*** Listed entries ***

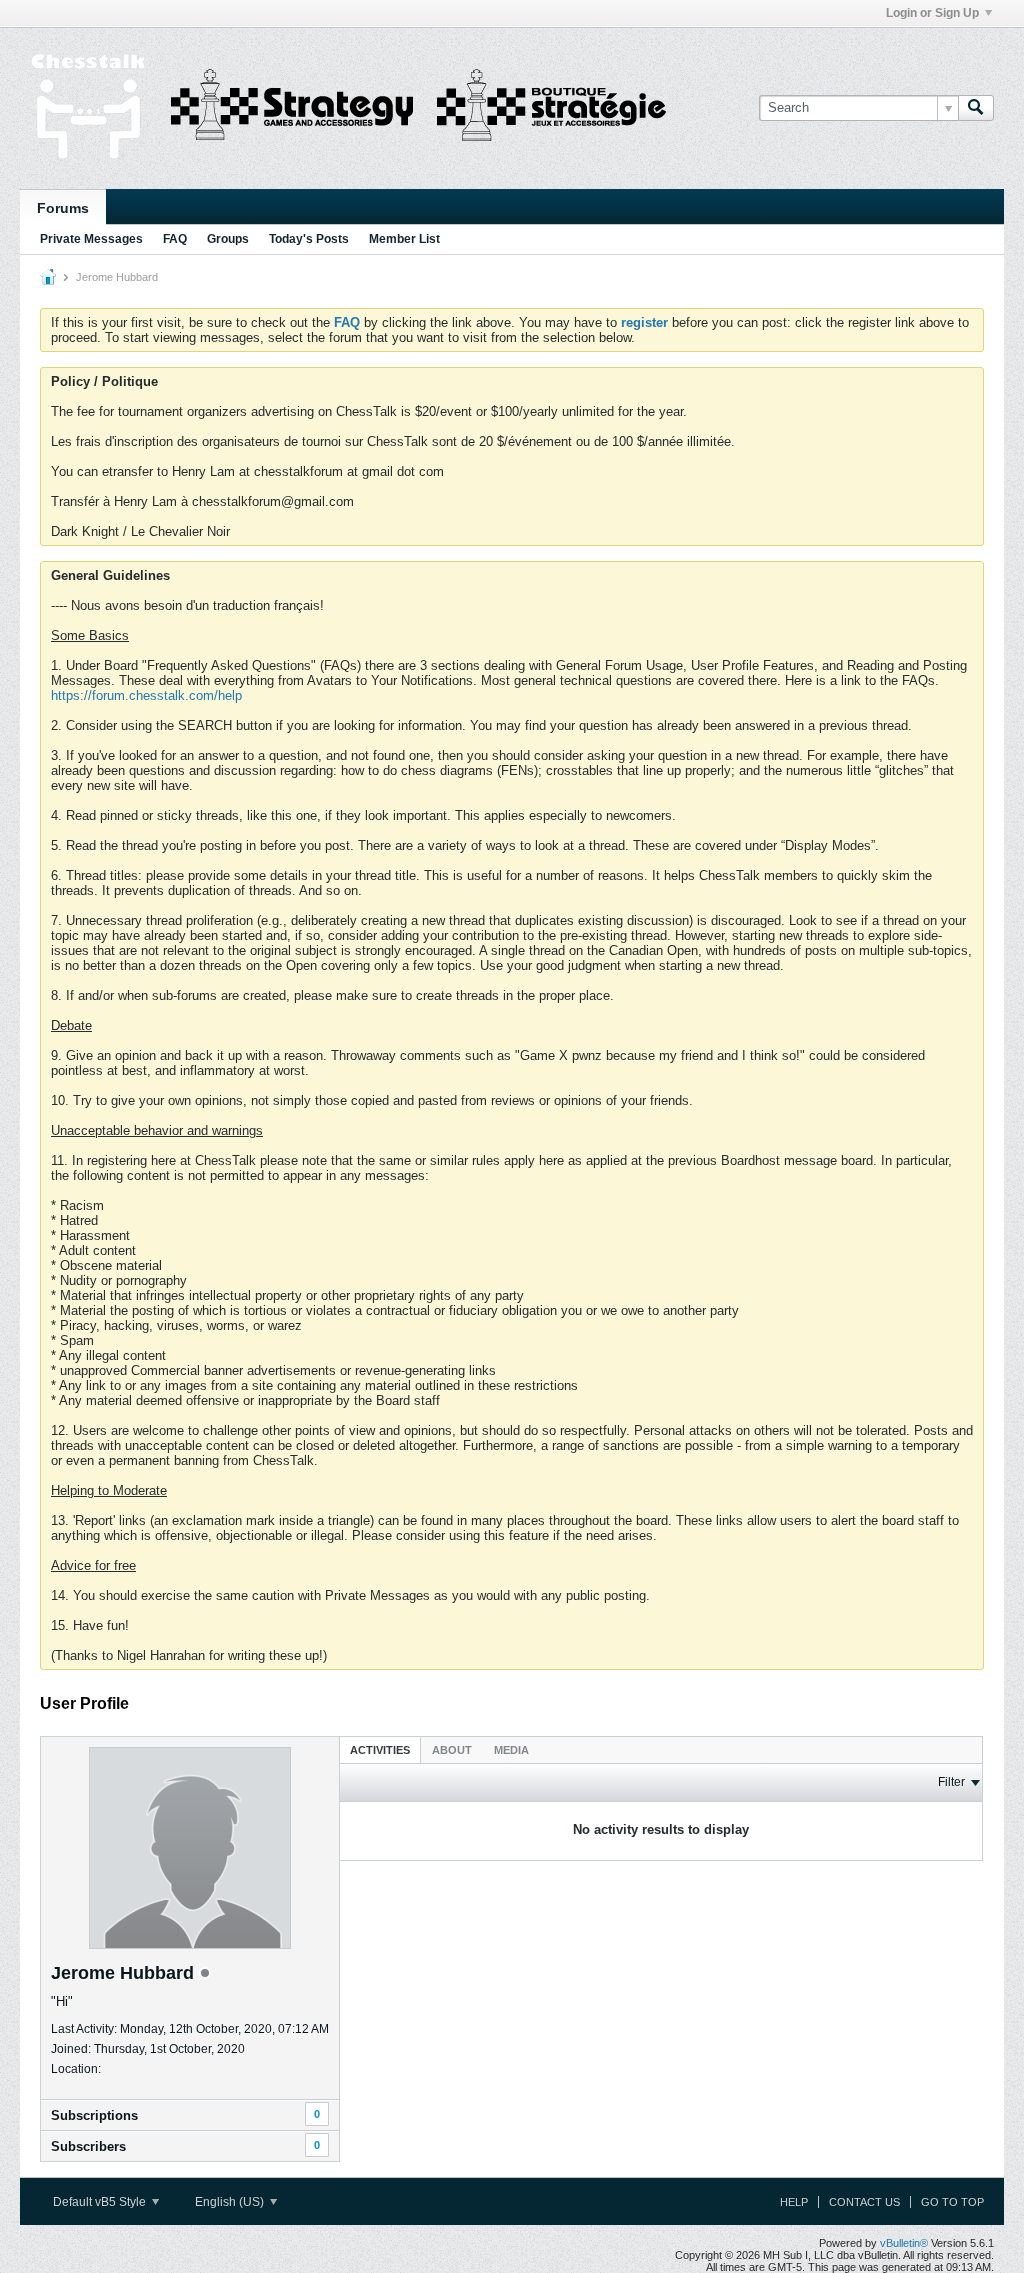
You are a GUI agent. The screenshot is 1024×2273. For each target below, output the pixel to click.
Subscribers (88, 2146)
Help (794, 2202)
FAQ (175, 239)
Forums (63, 208)
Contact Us (864, 2202)
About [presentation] (452, 1750)
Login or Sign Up (932, 13)
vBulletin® (904, 2243)
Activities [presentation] (380, 1750)
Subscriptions (94, 2115)
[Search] (976, 108)
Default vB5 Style (101, 2202)
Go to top (952, 2202)
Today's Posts (309, 239)
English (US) (231, 2202)
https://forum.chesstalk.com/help (146, 695)
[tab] (380, 1749)
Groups (228, 239)
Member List (404, 239)
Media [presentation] (511, 1750)
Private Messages (91, 239)
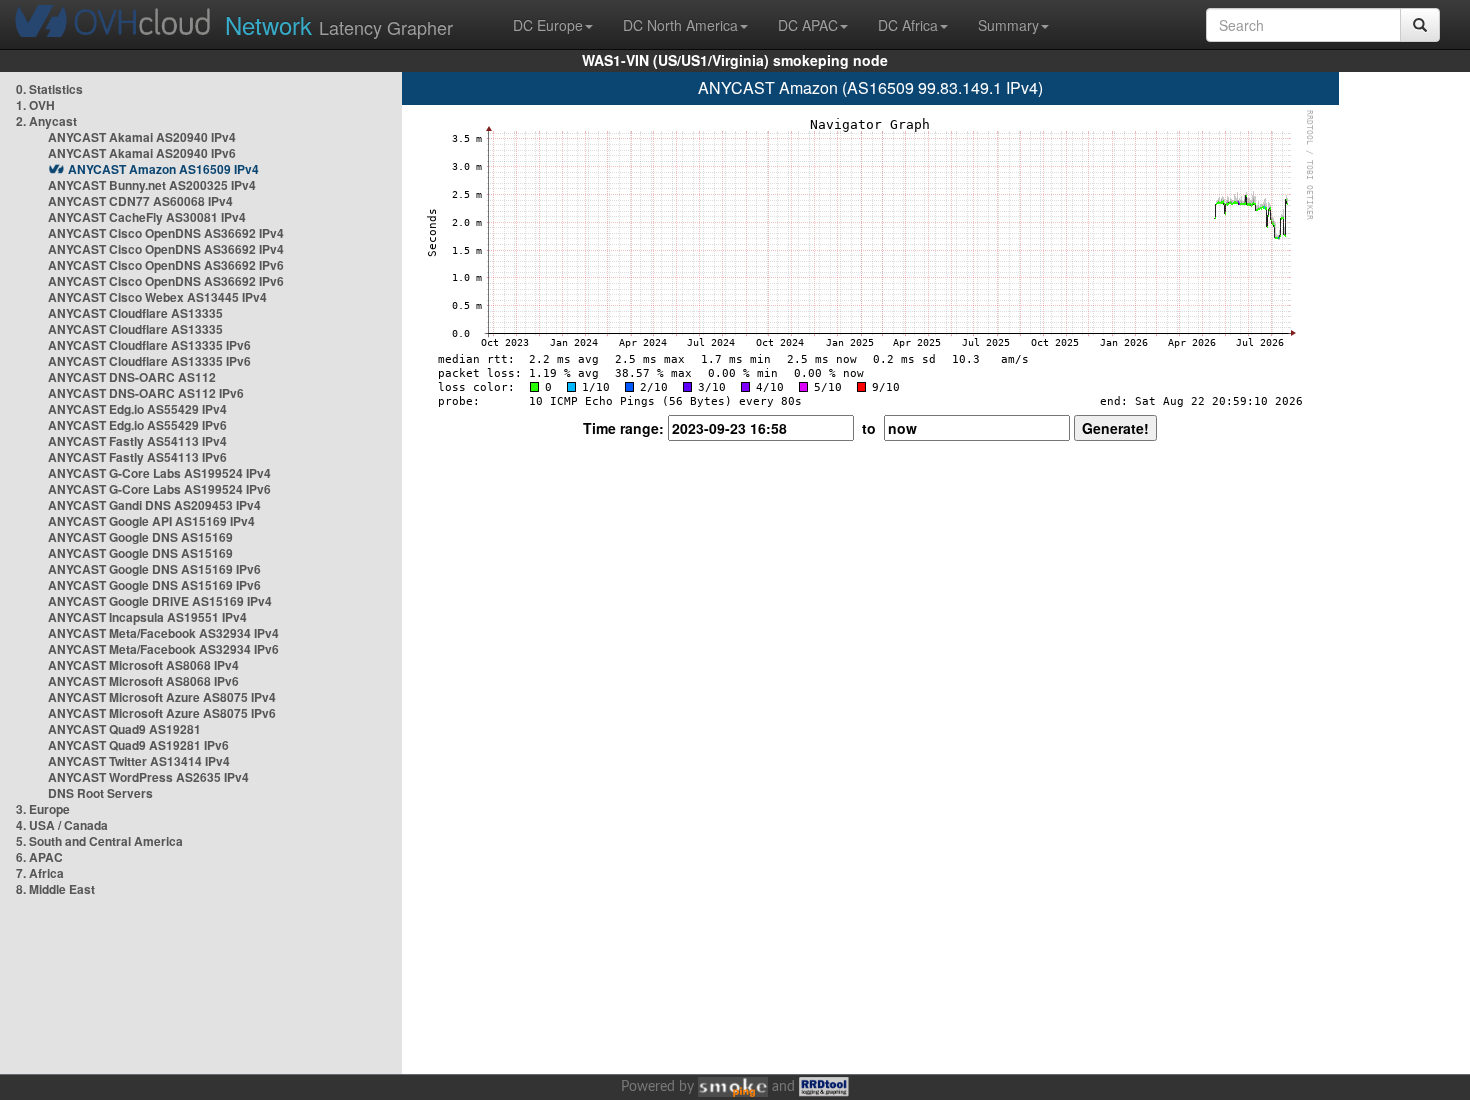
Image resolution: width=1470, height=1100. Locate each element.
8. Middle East (55, 889)
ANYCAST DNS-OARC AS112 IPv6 (146, 393)
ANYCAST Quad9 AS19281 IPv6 (138, 745)
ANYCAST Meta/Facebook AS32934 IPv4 (163, 633)
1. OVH (35, 105)
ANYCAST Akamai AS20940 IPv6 (142, 153)
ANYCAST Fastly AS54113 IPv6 (137, 457)
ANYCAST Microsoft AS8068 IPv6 (143, 681)
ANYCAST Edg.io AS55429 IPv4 (137, 409)
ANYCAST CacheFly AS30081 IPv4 (147, 217)
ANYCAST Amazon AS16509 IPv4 (163, 169)
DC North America (680, 25)
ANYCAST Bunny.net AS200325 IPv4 (152, 185)
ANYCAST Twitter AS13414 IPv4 (139, 761)
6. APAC (39, 857)
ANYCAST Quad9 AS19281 (124, 729)
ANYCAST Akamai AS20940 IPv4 (142, 137)
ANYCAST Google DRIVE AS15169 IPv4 (160, 601)
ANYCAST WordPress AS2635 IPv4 (148, 777)
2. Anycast (46, 121)
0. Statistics (49, 89)
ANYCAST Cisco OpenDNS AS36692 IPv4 (166, 233)
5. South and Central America (99, 841)
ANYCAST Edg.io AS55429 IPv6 (137, 425)
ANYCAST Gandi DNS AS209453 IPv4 (154, 505)
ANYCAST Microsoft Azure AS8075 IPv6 (162, 713)
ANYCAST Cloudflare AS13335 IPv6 (149, 345)
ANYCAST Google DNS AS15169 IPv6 (154, 569)
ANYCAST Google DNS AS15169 (140, 537)
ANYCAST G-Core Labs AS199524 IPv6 (159, 489)
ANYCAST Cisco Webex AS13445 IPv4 (157, 297)
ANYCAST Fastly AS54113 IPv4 (137, 441)
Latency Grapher (339, 24)
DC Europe (548, 25)
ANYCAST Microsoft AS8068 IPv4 (143, 665)
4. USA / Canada (62, 825)
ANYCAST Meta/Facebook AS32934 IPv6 (163, 649)
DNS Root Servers (100, 793)
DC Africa (908, 25)
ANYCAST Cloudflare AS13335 (135, 313)
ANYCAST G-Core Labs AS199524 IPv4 (159, 473)
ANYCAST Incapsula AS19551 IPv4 (147, 617)
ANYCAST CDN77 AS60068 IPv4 (140, 201)
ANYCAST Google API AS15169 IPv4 (151, 521)
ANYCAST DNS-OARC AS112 (132, 377)
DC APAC (808, 25)
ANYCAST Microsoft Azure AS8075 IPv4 (162, 697)
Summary (1008, 25)
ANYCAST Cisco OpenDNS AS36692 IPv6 (166, 265)
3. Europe (43, 809)
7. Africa (40, 873)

*** End of Listed entries ***

Your answer is to contain exactly the lines from the one holding "ANYCAST Amazon AS16509 IPv4 (163, 169)" to the end of the entries, with no other line.

ANYCAST Amazon AS16509 IPv4 (163, 169)
DC North America (680, 25)
ANYCAST Bunny.net AS200325 IPv4 (152, 185)
ANYCAST Twitter AS13414 IPv4 (139, 761)
6. APAC (39, 857)
ANYCAST Quad9 AS19281 (124, 729)
ANYCAST Akamai AS20940 IPv4 (142, 137)
ANYCAST Google DRIVE AS15169 IPv4 (160, 601)
ANYCAST WordPress AS2635 IPv4 (148, 777)
2. Anycast (46, 121)
0. Statistics (49, 89)
ANYCAST Cisco OpenDNS AS36692 IPv4 (166, 233)
5. South and Central America (99, 841)
ANYCAST Edg.io AS55429 IPv6 (137, 425)
ANYCAST Gandi DNS AS209453 IPv4 (154, 505)
ANYCAST Microsoft Azure AS8075 IPv6 (162, 713)
ANYCAST Cloudflare AS13335 IPv6 (149, 345)
ANYCAST Google DNS AS15169 IPv6 (154, 569)
ANYCAST Google DNS AS15169 (140, 537)
ANYCAST G-Core Labs AS199524 IPv6 (159, 489)
ANYCAST Cisco Webex AS13445 IPv4 (157, 297)
ANYCAST Fastly AS54113 IPv4 (137, 441)
Latency Grapher (339, 24)
DC Europe (548, 25)
ANYCAST Microsoft AS8068 IPv4 (143, 665)
4. USA / Canada (62, 825)
ANYCAST Meta/Facebook AS32934 IPv6 (163, 649)
DNS Root Servers (100, 793)
DC Africa (908, 25)
ANYCAST Cloudflare AS13335 (135, 313)
ANYCAST G-Core Labs AS199524 IPv4 (159, 473)
ANYCAST Incapsula AS19551 IPv4 (147, 617)
ANYCAST CDN77 AS60068 IPv4 (140, 201)
ANYCAST Google API AS15169 IPv4 (151, 521)
ANYCAST DNS-OARC AS112 (132, 377)
DC APAC (808, 25)
ANYCAST Microsoft Azure AS8075 IPv4 (162, 697)
Summary (1008, 25)
ANYCAST Cisco OpenDNS AS36692 IPv6 (166, 265)
3. Europe (43, 809)
7. Africa (40, 873)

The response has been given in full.